[[ RECORDS TO USE open ]]

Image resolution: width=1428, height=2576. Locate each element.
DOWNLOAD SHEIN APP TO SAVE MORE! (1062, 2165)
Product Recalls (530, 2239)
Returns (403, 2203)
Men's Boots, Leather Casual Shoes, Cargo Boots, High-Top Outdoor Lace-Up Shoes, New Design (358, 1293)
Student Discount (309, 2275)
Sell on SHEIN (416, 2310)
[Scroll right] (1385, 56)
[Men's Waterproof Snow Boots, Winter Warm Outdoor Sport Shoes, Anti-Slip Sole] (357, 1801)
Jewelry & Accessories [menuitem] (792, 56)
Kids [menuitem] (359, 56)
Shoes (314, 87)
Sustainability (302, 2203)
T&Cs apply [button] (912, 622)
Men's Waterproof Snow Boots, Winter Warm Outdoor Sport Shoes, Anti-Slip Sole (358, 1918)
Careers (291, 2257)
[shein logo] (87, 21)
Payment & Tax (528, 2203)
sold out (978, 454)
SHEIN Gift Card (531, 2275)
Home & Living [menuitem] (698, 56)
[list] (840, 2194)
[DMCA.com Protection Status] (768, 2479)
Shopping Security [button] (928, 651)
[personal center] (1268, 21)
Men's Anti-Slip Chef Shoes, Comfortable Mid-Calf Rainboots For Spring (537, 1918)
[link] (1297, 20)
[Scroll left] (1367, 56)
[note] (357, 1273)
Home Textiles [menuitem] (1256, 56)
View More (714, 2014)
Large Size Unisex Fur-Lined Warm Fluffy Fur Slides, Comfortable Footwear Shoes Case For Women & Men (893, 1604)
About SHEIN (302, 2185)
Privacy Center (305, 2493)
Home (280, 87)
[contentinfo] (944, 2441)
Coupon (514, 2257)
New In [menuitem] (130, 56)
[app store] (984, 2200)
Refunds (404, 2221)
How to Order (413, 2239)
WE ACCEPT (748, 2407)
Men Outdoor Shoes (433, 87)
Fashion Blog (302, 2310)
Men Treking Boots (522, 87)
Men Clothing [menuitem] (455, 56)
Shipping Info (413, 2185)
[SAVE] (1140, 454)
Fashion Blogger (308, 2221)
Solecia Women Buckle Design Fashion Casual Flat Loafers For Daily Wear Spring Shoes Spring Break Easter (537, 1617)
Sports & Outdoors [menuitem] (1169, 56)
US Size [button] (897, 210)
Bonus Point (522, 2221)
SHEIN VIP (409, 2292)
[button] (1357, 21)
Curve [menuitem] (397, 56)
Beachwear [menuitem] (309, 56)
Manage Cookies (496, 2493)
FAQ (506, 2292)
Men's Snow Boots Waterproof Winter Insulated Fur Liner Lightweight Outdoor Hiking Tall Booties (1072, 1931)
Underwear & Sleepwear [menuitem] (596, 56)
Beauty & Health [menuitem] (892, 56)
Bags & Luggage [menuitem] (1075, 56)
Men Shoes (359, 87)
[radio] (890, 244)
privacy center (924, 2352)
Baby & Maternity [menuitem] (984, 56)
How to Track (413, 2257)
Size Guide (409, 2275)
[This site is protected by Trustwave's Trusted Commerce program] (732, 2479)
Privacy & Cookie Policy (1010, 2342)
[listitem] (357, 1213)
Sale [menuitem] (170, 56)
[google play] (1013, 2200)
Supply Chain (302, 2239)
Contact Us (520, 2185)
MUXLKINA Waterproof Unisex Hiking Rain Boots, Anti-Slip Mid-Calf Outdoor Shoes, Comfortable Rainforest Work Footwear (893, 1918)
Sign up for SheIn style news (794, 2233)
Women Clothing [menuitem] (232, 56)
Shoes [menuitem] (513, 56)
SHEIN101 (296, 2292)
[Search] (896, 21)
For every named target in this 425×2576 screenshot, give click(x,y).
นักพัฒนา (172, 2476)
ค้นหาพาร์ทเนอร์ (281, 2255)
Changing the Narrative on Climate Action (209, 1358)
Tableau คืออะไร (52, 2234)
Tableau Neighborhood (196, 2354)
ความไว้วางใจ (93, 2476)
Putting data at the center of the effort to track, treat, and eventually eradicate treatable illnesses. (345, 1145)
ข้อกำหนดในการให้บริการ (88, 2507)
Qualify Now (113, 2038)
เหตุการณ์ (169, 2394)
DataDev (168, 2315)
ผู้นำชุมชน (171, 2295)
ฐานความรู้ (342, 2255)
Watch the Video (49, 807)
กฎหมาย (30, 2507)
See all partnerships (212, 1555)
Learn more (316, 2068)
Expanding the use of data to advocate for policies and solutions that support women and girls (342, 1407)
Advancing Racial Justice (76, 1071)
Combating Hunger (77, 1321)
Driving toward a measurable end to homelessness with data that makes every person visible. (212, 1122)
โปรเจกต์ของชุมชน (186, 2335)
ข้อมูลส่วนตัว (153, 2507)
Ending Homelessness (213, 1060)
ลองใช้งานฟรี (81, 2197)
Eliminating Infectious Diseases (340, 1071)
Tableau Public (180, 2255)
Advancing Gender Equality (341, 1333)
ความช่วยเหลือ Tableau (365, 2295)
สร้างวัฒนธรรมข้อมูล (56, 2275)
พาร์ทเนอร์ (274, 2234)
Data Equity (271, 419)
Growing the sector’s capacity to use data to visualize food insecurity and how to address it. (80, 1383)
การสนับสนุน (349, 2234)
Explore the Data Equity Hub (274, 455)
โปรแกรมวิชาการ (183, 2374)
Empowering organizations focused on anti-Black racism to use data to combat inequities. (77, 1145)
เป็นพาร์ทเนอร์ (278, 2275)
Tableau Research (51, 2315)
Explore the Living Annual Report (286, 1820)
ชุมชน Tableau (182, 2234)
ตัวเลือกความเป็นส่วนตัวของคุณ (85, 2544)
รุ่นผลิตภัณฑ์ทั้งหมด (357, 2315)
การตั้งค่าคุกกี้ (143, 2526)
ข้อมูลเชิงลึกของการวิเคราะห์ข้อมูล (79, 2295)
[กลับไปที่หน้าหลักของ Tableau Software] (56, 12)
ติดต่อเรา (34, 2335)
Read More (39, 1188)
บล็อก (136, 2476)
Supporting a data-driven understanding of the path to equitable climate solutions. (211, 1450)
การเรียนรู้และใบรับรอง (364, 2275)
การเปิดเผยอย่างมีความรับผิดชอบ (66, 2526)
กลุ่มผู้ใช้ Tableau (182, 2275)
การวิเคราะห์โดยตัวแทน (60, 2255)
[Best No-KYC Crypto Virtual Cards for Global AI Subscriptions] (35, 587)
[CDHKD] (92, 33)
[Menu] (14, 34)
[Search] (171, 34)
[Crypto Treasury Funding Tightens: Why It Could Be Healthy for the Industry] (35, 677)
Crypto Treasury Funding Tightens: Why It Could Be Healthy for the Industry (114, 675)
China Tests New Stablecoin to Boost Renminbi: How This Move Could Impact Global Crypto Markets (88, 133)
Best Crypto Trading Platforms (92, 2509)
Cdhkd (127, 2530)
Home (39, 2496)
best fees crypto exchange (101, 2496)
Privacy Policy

[[ RECORDS TO USE closed ]]

__DESCRIPTION OF THE TASK__
Give back each line above precisely as it stands.

__ANSWER BELOW__
Image resolution: width=1428, height=2576. Locate each element.
DOWNLOAD SHEIN APP TO SAVE MORE! (1062, 2165)
Product Recalls (530, 2239)
Returns (403, 2203)
Men's Boots, Leather Casual Shoes, Cargo Boots, High-Top Outdoor Lace-Up Shoes, New Design (358, 1293)
Student Discount (309, 2275)
Sell on SHEIN (416, 2310)
[Scroll right] (1385, 56)
[Men's Waterproof Snow Boots, Winter Warm Outdoor Sport Shoes, Anti-Slip Sole] (357, 1801)
Jewelry & Accessories [menuitem] (792, 56)
Kids [menuitem] (359, 56)
Shoes (314, 87)
Sustainability (302, 2203)
T&Cs apply [button] (912, 622)
Men's Waterproof Snow Boots, Winter Warm Outdoor Sport Shoes, Anti-Slip Sole (358, 1918)
Careers (291, 2257)
[shein logo] (87, 21)
Payment & Tax (528, 2203)
sold out (978, 454)
SHEIN Gift Card (531, 2275)
Home & Living [menuitem] (698, 56)
[list] (840, 2194)
[DMCA.com Protection Status] (768, 2479)
Shopping Security [button] (928, 651)
[personal center] (1268, 21)
Men's Anti-Slip Chef Shoes, Comfortable Mid-Calf Rainboots For Spring (537, 1918)
[link] (1297, 20)
[Scroll left] (1367, 56)
[note] (357, 1273)
Home Textiles [menuitem] (1256, 56)
View More (714, 2014)
Large Size Unisex Fur-Lined Warm Fluffy Fur Slides, Comfortable Footwear Shoes Case For Women & Men (893, 1604)
About SHEIN (302, 2185)
Privacy Center (305, 2493)
Home (280, 87)
[contentinfo] (944, 2441)
Coupon (514, 2257)
New In [menuitem] (130, 56)
[app store] (984, 2200)
Refunds (404, 2221)
How to Order (413, 2239)
WE ACCEPT (748, 2407)
Men Outdoor Shoes (433, 87)
Fashion Blog (302, 2310)
Men Treking Boots (522, 87)
Men Clothing [menuitem] (455, 56)
Shipping Info (413, 2185)
[SAVE] (1140, 454)
Fashion Blogger (308, 2221)
Solecia Women Buckle Design Fashion Casual Flat Loafers For Daily Wear Spring Shoes Spring Break Easter (537, 1617)
Sports & Outdoors [menuitem] (1169, 56)
US Size [button] (897, 210)
Bonus Point (522, 2221)
SHEIN VIP (409, 2292)
[button] (1357, 21)
Curve [menuitem] (397, 56)
Beachwear [menuitem] (309, 56)
Manage Cookies (496, 2493)
FAQ (506, 2292)
Men's Snow Boots Waterproof Winter Insulated Fur Liner Lightweight Outdoor Hiking Tall Booties (1072, 1931)
Underwear & Sleepwear [menuitem] (596, 56)
Beauty & Health [menuitem] (892, 56)
Bags & Luggage [menuitem] (1075, 56)
Men Shoes (359, 87)
[radio] (890, 244)
privacy center (924, 2352)
Baby & Maternity [menuitem] (984, 56)
How to Track (413, 2257)
Size Guide (409, 2275)
[This site is protected by Trustwave's Trusted Commerce program] (732, 2479)
Privacy & Cookie Policy (1010, 2342)
[listitem] (357, 1213)
Sale [menuitem] (170, 56)
[google play] (1013, 2200)
Supply Chain (302, 2239)
Contact Us (520, 2185)
MUXLKINA Waterproof Unisex Hiking Rain Boots, Anti-Slip Mid-Calf Outdoor Shoes, Comfortable Rainforest Work Footwear (893, 1918)
Sign up for SheIn style news (794, 2233)
Women Clothing [menuitem] (232, 56)
Shoes [menuitem] (513, 56)
SHEIN101 (296, 2292)
[Search] (896, 21)
For every named target in this 425×2576 screenshot, give click(x,y).
นักพัฒนา (172, 2476)
ค้นหาพาร์ทเนอร์ (281, 2255)
Changing the Narrative on Climate Action (209, 1358)
Tableau คืออะไร (52, 2234)
Tableau Neighborhood (196, 2354)
ความไว้วางใจ (93, 2476)
Putting data at the center of the effort to track, treat, and eventually eradicate treatable illnesses. (345, 1145)
ข้อกำหนดในการให้บริการ (88, 2507)
Qualify Now (113, 2038)
เหตุการณ์ (169, 2394)
DataDev (168, 2315)
ผู้นำชุมชน (171, 2295)
ฐานความรู้ (342, 2255)
Watch the Video (49, 807)
กฎหมาย (30, 2507)
See all partnerships (212, 1555)
Learn more (316, 2068)
Expanding the use of data to advocate for policies and solutions that support women and girls (342, 1407)
Advancing Racial Justice (76, 1071)
Combating Hunger (77, 1321)
Driving toward a measurable end to homelessness with data that makes every person visible. (212, 1122)
โปรเจกต์ของชุมชน (186, 2335)
ข้อมูลส่วนตัว (153, 2507)
Ending Homelessness (213, 1060)
ลองใช้งานฟรี (81, 2197)
Eliminating Infectious Diseases (340, 1071)
Tableau Public (180, 2255)
Advancing Gender Equality (341, 1333)
ความช่วยเหลือ Tableau (365, 2295)
สร้างวัฒนธรรมข้อมูล (56, 2275)
พาร์ทเนอร์ (274, 2234)
Data Equity (271, 419)
Growing the sector’s capacity to use data to visualize food insecurity and how to address it. (80, 1383)
การสนับสนุน (349, 2234)
Explore the Data Equity Hub (274, 455)
โปรแกรมวิชาการ (183, 2374)
Empowering organizations focused on anti-Black racism to use data to combat inequities. (77, 1145)
เป็นพาร์ทเนอร์ (278, 2275)
Tableau Research (51, 2315)
Explore the Living Annual Report (286, 1820)
ชุมชน Tableau (182, 2234)
ตัวเลือกความเป็นส่วนตัวของคุณ (85, 2544)
รุ่นผลิตภัณฑ์ทั้งหมด (357, 2315)
การตั้งค่าคุกกี้ (143, 2526)
ข้อมูลเชิงลึกของการวิเคราะห์ข้อมูล (79, 2295)
[กลับไปที่หน้าหลักของ Tableau Software] (56, 12)
ติดต่อเรา (34, 2335)
Read More (39, 1188)
บล็อก (136, 2476)
Supporting a data-driven understanding of the path to equitable climate solutions. (211, 1450)
การเรียนรู้และใบรับรอง (364, 2275)
การเปิดเผยอย่างมีความรับผิดชอบ (66, 2526)
กลุ่มผู้ใช้ Tableau (182, 2275)
การวิเคราะห์โดยตัวแทน (60, 2255)
[Best No-KYC Crypto Virtual Cards for Global AI Subscriptions] (35, 587)
[CDHKD] (92, 33)
[Menu] (14, 34)
[Search] (171, 34)
[Crypto Treasury Funding Tightens: Why It Could Be Healthy for the Industry] (35, 677)
Crypto Treasury Funding Tightens: Why It Could Be Healthy for the Industry (114, 675)
China Tests New Stablecoin to Boost Renminbi: How This Move Could Impact Global Crypto Markets (88, 133)
Best Crypto Trading Platforms (92, 2509)
Cdhkd (127, 2530)
Home (39, 2496)
best fees crypto exchange (101, 2496)
Privacy Policy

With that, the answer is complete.